Porque todos nos repetimos, y solo se dan cuenta los demás. Los que nos miran andar saben mejor que nosotros cómo es nuestra figura andante y lo saben de lejos.
Acabo de releer lo que escribí de Pablo Iglesias en mayo de 2014. Doce años después me asombra mi clarividencia, mi penetración. No parezco yo. También he leído que "Todo estaba en el Quijote", que escribí cuando Facebook compró Watsapp (hasta 2023 no nos hicimos mi mujer y yo de ese servicio: ahí no fui tan clarividente, -o sí-)
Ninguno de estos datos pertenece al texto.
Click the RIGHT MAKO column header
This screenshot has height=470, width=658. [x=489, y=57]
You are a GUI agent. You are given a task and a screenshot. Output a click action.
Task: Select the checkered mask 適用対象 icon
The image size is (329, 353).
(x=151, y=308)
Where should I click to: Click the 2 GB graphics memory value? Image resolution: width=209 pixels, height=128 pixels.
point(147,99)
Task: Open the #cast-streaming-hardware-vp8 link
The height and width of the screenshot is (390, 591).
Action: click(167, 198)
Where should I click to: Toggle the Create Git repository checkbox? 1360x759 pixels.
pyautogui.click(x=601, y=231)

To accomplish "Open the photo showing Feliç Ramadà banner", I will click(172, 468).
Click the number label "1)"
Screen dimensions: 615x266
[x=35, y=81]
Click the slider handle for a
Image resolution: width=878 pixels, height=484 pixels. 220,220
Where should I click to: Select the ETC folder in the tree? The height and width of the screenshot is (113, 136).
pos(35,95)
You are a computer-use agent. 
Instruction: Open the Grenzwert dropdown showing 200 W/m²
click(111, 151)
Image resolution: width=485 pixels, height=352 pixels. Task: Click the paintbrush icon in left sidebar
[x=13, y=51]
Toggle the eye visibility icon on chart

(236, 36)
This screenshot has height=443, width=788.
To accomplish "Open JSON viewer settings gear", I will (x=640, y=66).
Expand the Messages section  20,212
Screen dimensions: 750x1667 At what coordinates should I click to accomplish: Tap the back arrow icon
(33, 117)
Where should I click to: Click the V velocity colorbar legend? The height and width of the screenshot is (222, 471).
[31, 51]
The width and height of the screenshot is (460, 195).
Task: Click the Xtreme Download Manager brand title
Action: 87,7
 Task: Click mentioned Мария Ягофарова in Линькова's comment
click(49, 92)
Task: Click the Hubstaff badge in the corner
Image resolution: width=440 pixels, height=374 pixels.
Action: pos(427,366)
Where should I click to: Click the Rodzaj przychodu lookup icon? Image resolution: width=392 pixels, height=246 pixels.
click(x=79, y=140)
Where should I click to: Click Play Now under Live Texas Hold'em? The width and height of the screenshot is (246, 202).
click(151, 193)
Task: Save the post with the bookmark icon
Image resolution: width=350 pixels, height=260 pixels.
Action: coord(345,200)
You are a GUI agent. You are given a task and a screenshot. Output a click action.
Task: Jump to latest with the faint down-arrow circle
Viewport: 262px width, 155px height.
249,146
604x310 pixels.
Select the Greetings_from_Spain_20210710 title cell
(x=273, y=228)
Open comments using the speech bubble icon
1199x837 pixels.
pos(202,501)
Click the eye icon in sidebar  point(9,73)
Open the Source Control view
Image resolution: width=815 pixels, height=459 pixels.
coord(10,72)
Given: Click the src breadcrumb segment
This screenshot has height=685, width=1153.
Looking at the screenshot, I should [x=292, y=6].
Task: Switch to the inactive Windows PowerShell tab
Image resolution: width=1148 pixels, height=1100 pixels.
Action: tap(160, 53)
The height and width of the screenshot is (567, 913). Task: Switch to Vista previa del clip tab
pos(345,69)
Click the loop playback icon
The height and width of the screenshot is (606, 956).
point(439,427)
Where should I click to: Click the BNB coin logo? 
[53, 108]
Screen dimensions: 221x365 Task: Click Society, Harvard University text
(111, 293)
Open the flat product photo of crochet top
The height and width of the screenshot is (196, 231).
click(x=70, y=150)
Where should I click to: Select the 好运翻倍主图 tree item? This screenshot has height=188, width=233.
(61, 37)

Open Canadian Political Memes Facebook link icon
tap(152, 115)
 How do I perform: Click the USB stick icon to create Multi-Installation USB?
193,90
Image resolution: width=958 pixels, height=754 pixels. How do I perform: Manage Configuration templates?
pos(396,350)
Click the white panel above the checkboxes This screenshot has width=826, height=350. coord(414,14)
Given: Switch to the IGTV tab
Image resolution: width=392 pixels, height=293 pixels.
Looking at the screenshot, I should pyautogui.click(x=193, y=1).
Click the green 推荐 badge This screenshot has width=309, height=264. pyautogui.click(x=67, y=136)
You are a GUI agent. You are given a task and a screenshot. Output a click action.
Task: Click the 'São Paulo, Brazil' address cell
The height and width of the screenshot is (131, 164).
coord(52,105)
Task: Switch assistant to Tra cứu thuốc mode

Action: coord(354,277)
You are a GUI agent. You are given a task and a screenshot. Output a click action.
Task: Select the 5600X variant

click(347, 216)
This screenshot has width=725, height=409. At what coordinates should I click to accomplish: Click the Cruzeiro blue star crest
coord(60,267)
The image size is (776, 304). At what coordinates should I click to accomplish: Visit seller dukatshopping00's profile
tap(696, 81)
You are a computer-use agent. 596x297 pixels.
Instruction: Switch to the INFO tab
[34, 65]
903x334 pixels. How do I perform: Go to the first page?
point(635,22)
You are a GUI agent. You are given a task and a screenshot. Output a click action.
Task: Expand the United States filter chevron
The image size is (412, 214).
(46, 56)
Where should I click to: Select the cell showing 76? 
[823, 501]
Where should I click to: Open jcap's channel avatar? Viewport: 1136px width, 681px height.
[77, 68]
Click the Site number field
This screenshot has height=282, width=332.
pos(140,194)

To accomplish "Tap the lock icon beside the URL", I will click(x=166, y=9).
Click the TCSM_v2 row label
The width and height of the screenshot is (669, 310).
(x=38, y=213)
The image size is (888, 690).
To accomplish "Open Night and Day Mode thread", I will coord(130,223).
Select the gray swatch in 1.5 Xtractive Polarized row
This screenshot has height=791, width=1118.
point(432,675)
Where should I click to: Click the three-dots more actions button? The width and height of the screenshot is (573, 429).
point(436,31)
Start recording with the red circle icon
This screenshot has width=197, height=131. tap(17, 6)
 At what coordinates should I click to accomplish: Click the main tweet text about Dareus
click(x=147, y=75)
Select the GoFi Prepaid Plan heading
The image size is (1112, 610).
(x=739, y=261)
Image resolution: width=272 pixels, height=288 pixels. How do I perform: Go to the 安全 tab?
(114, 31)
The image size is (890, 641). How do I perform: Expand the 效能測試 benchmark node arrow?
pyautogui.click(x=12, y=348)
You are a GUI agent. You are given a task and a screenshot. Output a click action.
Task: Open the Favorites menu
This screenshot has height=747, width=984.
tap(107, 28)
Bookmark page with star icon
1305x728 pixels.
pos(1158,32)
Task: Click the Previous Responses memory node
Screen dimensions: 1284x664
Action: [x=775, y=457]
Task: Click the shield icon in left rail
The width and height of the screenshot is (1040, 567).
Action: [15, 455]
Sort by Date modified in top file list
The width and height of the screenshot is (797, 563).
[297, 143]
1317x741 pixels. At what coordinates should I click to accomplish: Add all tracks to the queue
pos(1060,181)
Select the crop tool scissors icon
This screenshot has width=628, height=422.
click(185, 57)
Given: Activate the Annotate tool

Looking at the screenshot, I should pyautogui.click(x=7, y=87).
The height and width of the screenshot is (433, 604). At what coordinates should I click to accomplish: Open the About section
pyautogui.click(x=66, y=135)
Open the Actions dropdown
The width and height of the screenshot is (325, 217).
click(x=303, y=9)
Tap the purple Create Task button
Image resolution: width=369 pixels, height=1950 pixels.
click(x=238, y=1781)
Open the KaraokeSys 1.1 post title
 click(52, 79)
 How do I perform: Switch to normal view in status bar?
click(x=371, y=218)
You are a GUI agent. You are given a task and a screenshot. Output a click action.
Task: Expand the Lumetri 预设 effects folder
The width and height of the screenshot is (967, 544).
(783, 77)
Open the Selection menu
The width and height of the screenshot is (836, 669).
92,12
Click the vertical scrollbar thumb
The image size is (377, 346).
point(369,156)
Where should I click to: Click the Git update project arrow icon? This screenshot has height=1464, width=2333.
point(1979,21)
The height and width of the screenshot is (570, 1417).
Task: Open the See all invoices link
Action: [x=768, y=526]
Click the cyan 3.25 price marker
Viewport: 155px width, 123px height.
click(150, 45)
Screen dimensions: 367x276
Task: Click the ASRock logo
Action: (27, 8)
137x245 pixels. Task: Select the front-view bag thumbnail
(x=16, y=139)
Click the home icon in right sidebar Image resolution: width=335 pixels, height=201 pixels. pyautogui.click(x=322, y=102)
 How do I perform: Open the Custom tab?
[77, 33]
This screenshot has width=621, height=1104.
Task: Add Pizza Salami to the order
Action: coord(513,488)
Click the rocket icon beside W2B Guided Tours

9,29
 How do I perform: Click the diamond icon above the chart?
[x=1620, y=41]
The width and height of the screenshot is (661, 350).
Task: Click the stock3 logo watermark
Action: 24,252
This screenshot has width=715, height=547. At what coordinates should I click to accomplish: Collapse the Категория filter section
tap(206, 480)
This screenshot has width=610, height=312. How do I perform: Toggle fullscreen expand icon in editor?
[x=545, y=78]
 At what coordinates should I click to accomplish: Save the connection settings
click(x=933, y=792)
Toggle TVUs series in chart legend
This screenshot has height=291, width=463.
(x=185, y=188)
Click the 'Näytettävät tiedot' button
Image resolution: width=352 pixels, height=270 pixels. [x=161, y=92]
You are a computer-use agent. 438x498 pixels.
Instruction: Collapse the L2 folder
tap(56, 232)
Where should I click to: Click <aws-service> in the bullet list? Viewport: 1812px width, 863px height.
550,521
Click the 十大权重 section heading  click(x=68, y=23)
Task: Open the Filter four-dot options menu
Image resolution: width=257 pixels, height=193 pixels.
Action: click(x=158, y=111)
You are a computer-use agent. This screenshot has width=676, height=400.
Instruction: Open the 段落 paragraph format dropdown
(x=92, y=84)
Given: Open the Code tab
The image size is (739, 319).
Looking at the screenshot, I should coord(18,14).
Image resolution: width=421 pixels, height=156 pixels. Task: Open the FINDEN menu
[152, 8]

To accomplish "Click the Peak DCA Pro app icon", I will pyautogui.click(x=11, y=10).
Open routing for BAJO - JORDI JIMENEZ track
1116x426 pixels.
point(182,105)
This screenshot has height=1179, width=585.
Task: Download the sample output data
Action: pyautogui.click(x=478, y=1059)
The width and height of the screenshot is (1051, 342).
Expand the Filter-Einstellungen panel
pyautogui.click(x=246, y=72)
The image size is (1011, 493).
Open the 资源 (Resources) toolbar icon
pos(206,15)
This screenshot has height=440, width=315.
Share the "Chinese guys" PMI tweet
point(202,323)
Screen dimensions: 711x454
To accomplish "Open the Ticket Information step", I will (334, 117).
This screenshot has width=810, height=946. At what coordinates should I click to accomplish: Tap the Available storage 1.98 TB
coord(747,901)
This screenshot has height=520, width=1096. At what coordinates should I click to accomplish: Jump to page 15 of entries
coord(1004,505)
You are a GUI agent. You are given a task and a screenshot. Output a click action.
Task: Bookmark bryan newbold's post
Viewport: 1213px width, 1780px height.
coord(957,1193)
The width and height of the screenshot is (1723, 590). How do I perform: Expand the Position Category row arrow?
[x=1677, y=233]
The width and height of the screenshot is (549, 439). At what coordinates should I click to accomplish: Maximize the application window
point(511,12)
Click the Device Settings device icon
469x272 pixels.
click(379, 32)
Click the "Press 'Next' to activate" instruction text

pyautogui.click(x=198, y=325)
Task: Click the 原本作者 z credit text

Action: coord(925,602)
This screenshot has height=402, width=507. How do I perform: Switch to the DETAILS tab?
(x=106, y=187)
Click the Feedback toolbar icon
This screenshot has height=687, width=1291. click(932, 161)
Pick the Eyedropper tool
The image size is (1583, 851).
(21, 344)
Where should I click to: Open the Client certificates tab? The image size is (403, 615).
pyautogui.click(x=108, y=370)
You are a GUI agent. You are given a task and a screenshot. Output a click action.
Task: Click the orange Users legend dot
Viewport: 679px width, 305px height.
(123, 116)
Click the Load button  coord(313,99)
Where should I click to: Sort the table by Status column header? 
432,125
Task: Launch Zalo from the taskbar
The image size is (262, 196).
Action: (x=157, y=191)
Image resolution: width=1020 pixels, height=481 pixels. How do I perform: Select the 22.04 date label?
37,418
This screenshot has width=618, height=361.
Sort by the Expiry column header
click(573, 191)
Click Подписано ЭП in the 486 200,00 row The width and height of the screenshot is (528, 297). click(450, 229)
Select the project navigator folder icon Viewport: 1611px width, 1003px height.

Me gusto, tengo autoestima, tuve una buena crianza, viví en un sitio rodeado de hermosura: a 1.100 metros de altura; como había muy poca iluminación abría la puerta de mi casa en verano y veía un millón de estrellas clavadas en mí. Mis padres me quisieron, tuve mucha facilidad para hacer amigos, y para preguntar y escuchar a los viejos. Por eso me gusto, me salvo, levito. Tengo una obra detrás de mí y hay gente que se pone a leerla toda, o mucha parte de ella: lo "monitorizo" en el apartado de estadísticas.
No pude llegar a más que a dos premios remunerados, el primero de los cuales originó este blog que es de lejísimos mi mejor obra.
Ya no sé ni cuántos árboles he plantado en mi huerto, y sigo plantando manzanos reinetos de semillas que saco del corazón de las más dulces que recolecto: eso es porque confío en mi futuro.
En una jardinera de mi terraza trasplanté los arbolitos que hice germinar de las manzanas reineta que me comí el año pasado. Al fondo está mi famoso huerto.